As far back as the Greeks, people have suspected that there is a link between creativity and madness, and now there is some statistical evidence to support that view. Writing in the current issue of Psychology Today, Constance Holden reports on findings that show that writers in particular are significantly more likely to experience and be treated for mood disorders than are others in the general population.

A study of 30 top-flight American writers over 15 years by Nancy C. Andreasen, a psychiatrist at the University of Iowa, found that 80% were treated for mood disorders (compared with 30% of a control group), 43% experienced manic depression (compared with 10% of the others), 30% suffered alcoholism (compared with 7% of the others), and two of the writers committed suicide.

Trying to understand this apparent connection between creativity and madness may not be all that difficult. It may be, as psychiatrist Thomas Szasz has long argued, that madness is nothing more or less than the name that we give to people who are different from the rest of us.
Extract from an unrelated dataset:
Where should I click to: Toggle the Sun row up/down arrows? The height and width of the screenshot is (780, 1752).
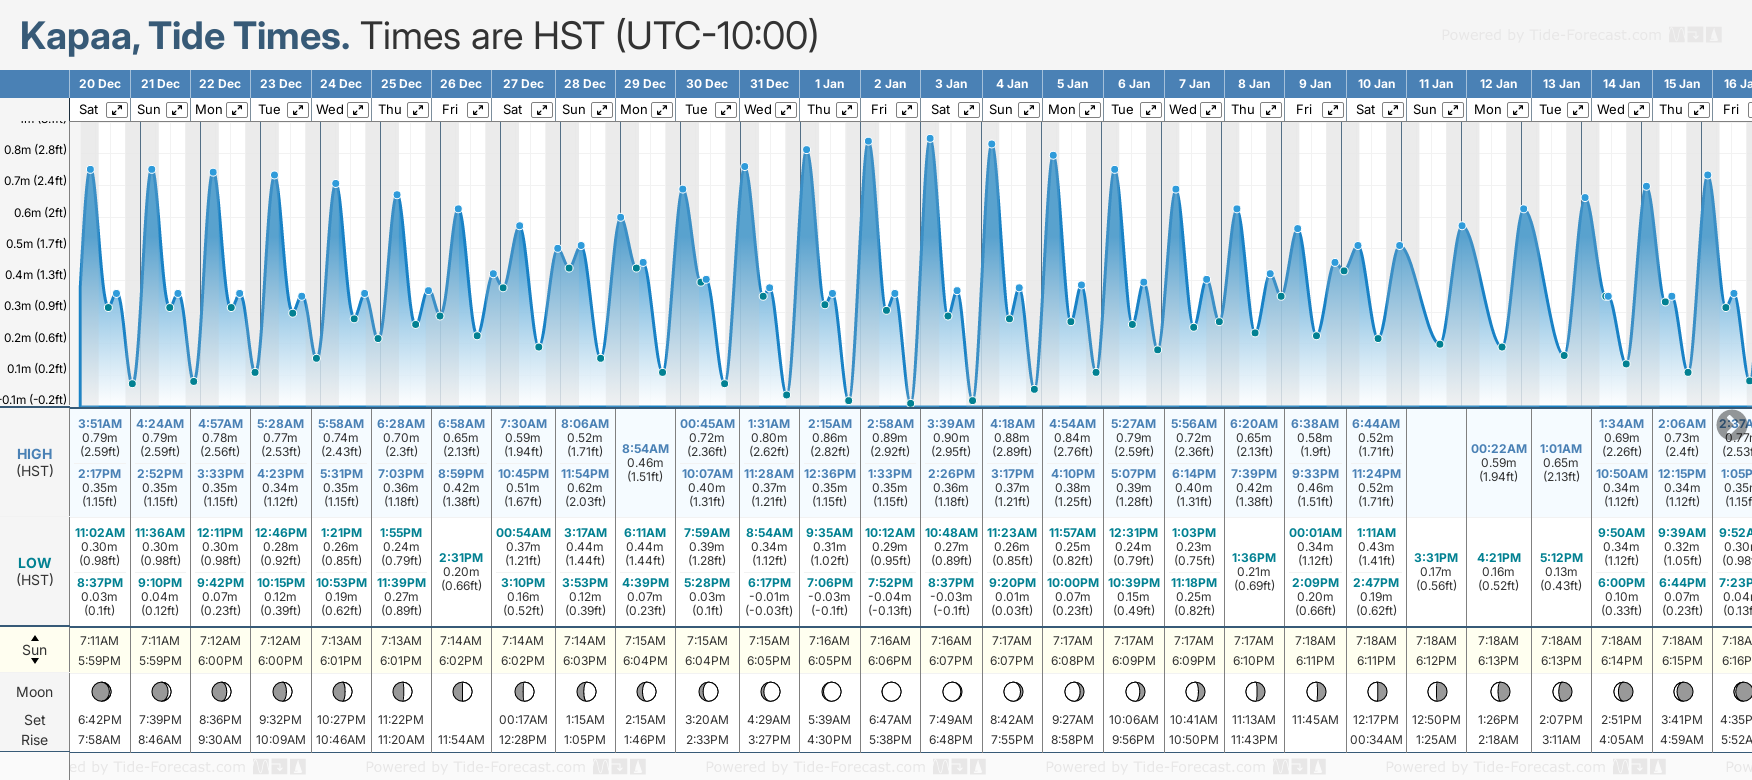point(35,649)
Madness, in this view, is the ultimate freedom, as R. D. Laing and Michel Foucault have asserted in the last 20 years. Earlier in this century, Thomas Mann thought about the link between creativity and madness, and so did Freud as well as many others.

Advertisement

People who are only slightly different we judge to be creative. In fact, that’s what creativity means: the ability to put things together in a way that’s different from the way everyone else puts them together. As long as the differences are not too far out, the rest of us have points of contact with them and are able to respond to them.

But if the differences are very different, we judge them to be crazy. What is truth, after all? We agree to accept as true what everyone else agrees to accept as true. If someone’s conceptions of truth are mildly different from our own, we judge that person to be creative. But if someone’s conceptions are wildly different from everyone else’s, we judge that person to be mad.

So the long-noticed connection between creativity and madness should not be so surprising. They are two points along the continuum of being different from the norm. But where creativity is useful, madness is not.